**Exercise passage**

We hypothesized patterns of weight assignments might exist across frequencies, such that weights assigned to particular bands might co-vary with weight assignments to other bands; the existence of such higher-order patterns would strengthen the notion that those involved bands were consistently meaningful and might provide insight into potentially shared oscillatory mechanisms. Indeed, significant positive correlations were observed across adjacent bands in the θ/α and β ranges, and within the vhf band (figure 6(c)); this reflected the coexistence of positive weights in the former and negative weights in the latter. In addition, local positive correlations were observed in the mid/high γ band as well. Interestingly, relatively strong negative correlations were observed between the vhf and γ_high bands, implying effective decoding relied concurrently on low vhf power as well as increased γ_high power. Likewise, a relatively prominent negative correlation was observed between the γ_low and θ ranges. A variety of other significant correlations were observed as well, suggesting these potentially interesting cross-frequency interactions may underlie the spectral ‘fingerprint’ of PD motor dysfunction.

We also examined whether feature patterns depended on disease subtype by examining SVR weights separately for TD and nTD subjects. We found that SVR decoding of MES using STN neural signals was generally better for TD compared to nTD patients (figure 7(a)). Furthermore, TD patients’ decoding models exhibited a more consistent spectral profile (figure 7(b), top), with positive weights distributed throughout θ/ and low β frequency bands (~10–25 Hz) and significant negative weights in the high β/γ_low range. Decoding models for nTD patients, on the other hand, did not exhibit a consistent pattern of weight assignments (figure 7(b), bottom).

**Exercise requirements**
Update the passage on STN decoding from "We also examined" to "(figure 7(b), bottom).", replacing "nTD" with "non-TD" throughout. The material that comes next is separate from the passage on STN decoding.

**Supplied material**
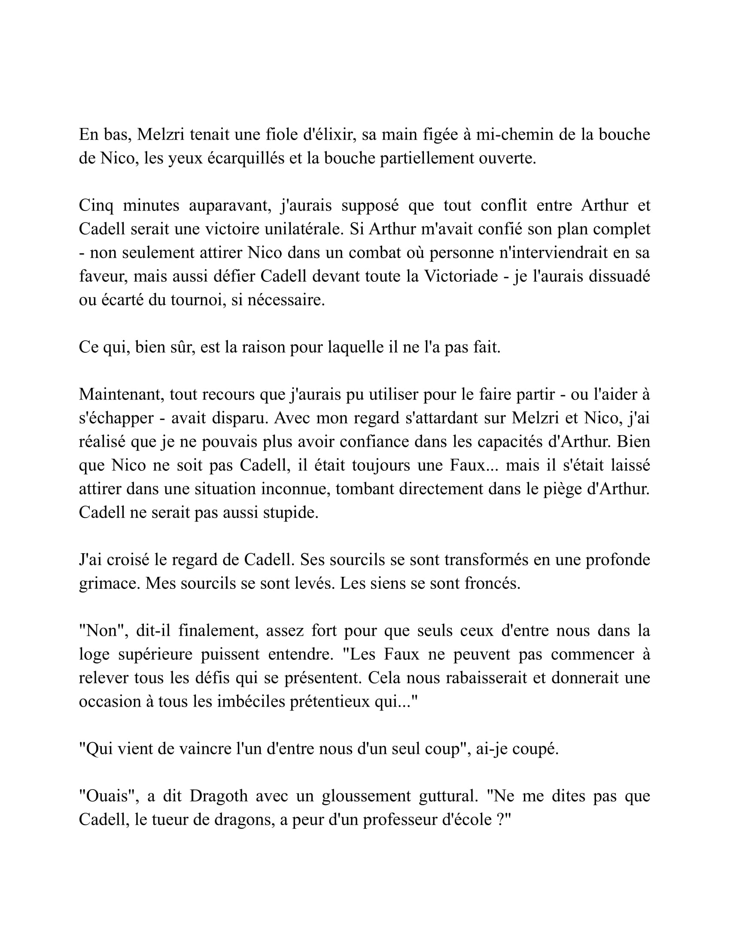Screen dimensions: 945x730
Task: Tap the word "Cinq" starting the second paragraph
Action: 96,205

**Task response**
We also examined whether feature patterns depended on disease subtype by examining SVR weights separately for TD and non-TD subjects. We found that SVR decoding of MES using STN neural signals was generally better for TD compared to non-TD patients (figure 7(a)). Furthermore, TD patients’ decoding models exhibited a more consistent spectral profile (figure 7(b), top), with positive weights distributed throughout θ/ and low β frequency bands (~10–25 Hz) and significant negative weights in the high β/γ_low range. Decoding models for non-TD patients, on the other hand, did not exhibit a consistent pattern of weight assignments (figure 7(b), bottom).